E é em torno das emoções positivas que Lourdes Mata, do Instituto Universitário de Ciências Psicológicas, Sociais e da Vida (ISPA) intervém. O painel “As emoções na sala de aula – conhecer, reconhecer e gerir para Aprender a Ser” fala da importância das emoções, nomeadamente as emoções de realização. “Porque a criança aprende sempre - a criança nasce para aprender -, mas se puder aprender de uma forma positiva, tanto melhor, e essa aprendizagem positiva deve ser levada também para as aprendizagens escolares”.

“Uma espiral de bem-estar conduz a um melhor funcionamento, logo, a uma melhor aprendizagem e as crianças necessitam de ser apoiadas nesse desenvolvimento emocional”, acrescentou. Afinal, as emoções positivas permitem alargar o enfoque na atenção e desenvolvimento de estratégias muito mais abrangentes e, depois, construir mais competências e crescer mais.

Para a construção deste bem-estar é de elevada importância a relação que a criança estabelece com os seus pares, mas sobretudo com os seus pais. Em Quem tem medo da Parentalidade Positiva?”, Magda Gomes Dias, autora do blog Mum’s the boss”, da obra “Berra-me baixo” e fundadora da Escola Parentalidade e Educação Positivas, falou sobretudo de uma filosofia de respeito mútuo entre pais e filhos.

O conceito assenta em cinco pilares (o respeito mútuo, o vínculo, a parentalidade pró-ativa, a liderança empática e a educação sem punição) e estes têm por base a inteligência emocional, a arte das questões e a comunicação positiva.
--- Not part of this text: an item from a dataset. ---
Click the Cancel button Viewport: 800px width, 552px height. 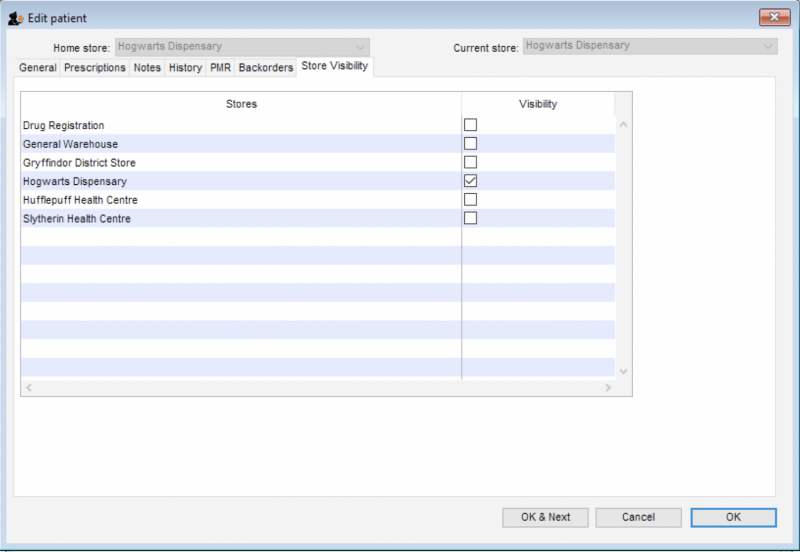point(638,517)
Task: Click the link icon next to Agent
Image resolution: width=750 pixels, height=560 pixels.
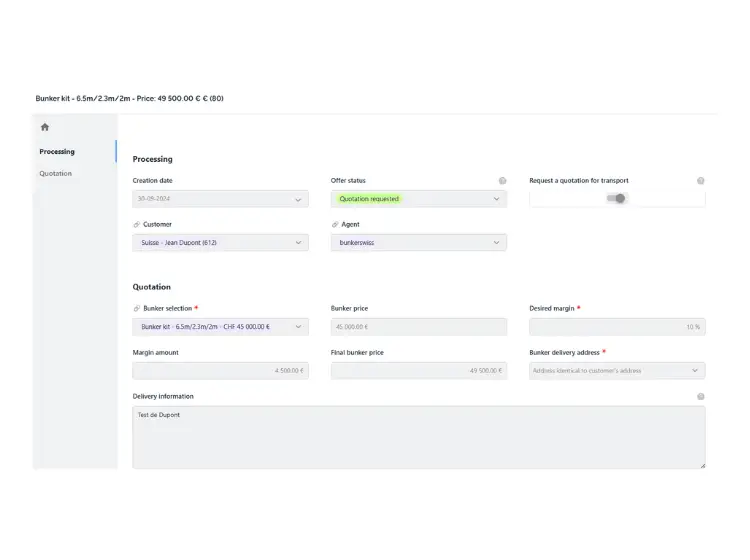Action: [335, 225]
Magda Dias reforçou a importância do papel dos limites e regras, lembrando que “a melhor oportunidade de ensinar os miúdos é quando algo corre mal”“O grito, a ameaça, o castigo, a humilhação e a moeda de troca não são parentalidade positiva – apesar de tudo isso funcionar, mas quero acreditar que a maior parte de nós não o quer usar como estratégia”, adiantou.

As boas perguntas, que merecem ser escutadas e exploradas, o pensamento divergente, a Filosofia para Crianças e Jovens foram as temáticas abordadas por Dina Mendonça, do Instituto de Filosofia da Universidade Nova de Lisboa, na conferência Filosofia para Crianças e Jovens: alguns aspetos fundamentais”.

Esta conferência permitiu refletir nos poucos momentos existentes nas escolas para promover e cultivar a pergunta. É preciso ensinar a criança a pensar bem e a colocar boas perguntas. Conversar com perguntas provoca uma espécie de faísca mental”, referiu Dina Mendonça.              

“Quando nos concentramos”, por exemplo, “em não dar as respostas que estão dentro de nós, possibilitamos às pessoas saltos de pensamento que não prevíramos”, refere a docente e investigadora.

“O questionamento cultiva a curiosidade e a esperança”, refere, “mas as perguntas incomodam”. É talvez por este motivo que Dina Mendonça confessa: “conheço as pessoas pelas perguntas que me fazem”.